Тонконоженко, не опуская бинокля, распорядился:
- Командир батареи! Скрытно установите орудия в густом кустарнике на южном, западном и восточном скатах. Замаскируйте их. Первыми должны открыть огонь орудия южного ската. Если танки двинутся к южному скату, остальные орудия бьют по ним фланкирующим. .. - Он помолчал и добавил: - Если даже танки не пойдут на нас, они вынуждены будут вступить в огневую дуэль с нашими орудиями, и им будет уже не до штаба полка. А пехота, оказавшись между двух огней, без поддержки танков атаковать не посмеет...
Потом Тонконоженко подозвал к себе командира комендантской роты:
- Товарищ капитан! Задача вашей роты прикрыть артиллеристов от пехоты. Окопаться впереди орудий и стоять насмерть.

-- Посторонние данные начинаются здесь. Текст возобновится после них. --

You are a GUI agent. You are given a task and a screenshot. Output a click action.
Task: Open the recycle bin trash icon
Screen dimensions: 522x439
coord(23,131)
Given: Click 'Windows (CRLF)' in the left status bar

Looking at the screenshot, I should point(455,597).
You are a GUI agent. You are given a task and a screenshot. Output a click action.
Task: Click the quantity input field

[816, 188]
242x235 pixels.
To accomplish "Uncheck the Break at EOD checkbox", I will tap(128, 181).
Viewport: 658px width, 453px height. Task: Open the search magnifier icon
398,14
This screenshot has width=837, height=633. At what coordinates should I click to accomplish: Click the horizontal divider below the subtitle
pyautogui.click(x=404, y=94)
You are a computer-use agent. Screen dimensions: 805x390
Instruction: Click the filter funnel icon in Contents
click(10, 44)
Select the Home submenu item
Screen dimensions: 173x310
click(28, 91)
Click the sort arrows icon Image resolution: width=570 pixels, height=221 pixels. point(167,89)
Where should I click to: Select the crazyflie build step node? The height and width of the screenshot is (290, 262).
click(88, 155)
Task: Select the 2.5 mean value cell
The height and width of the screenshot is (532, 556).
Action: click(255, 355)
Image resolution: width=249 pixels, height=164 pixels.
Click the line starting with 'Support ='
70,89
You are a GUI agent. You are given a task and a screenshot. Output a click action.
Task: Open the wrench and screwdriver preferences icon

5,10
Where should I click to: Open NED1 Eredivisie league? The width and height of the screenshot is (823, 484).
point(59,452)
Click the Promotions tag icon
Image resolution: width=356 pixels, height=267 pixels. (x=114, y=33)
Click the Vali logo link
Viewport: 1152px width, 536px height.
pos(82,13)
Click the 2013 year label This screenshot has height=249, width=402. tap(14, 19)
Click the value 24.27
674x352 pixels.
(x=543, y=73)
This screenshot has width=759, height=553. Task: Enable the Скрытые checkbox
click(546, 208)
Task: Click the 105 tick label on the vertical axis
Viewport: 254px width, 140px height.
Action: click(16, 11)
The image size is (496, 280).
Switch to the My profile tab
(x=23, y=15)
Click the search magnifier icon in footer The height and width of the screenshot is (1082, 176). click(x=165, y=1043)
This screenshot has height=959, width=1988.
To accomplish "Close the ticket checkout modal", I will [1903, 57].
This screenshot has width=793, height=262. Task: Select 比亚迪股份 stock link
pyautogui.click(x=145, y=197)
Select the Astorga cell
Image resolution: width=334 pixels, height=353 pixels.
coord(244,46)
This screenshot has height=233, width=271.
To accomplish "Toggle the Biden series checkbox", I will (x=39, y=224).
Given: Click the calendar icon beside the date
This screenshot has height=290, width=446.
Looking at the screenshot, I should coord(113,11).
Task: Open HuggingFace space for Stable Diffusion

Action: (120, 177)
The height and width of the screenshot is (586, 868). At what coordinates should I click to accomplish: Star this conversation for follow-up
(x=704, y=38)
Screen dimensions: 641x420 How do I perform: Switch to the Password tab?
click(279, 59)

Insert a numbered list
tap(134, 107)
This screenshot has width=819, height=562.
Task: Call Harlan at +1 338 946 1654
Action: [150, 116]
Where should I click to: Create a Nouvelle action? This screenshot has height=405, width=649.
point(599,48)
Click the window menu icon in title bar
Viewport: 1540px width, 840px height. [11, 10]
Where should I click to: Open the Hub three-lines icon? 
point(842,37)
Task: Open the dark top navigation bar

Командир роты, пожевав губами и погладив вислые черные усы, хриплым, прокуренным голосом заявил.:
- Рота окопаться не может: не имеет саперных лопаток...
- Применяйтесь к местности. - Тонконоженко с досадой процедил сквозь зубы: - Тоже мне, вояки! - Потом приказал нам выделить комендантской роте по десять малых саперных лолат и закрепляться: высокому, широкоплечему и краснощекому лейтенанту - справа от комендантской роты, а мне с минометчиками - слева.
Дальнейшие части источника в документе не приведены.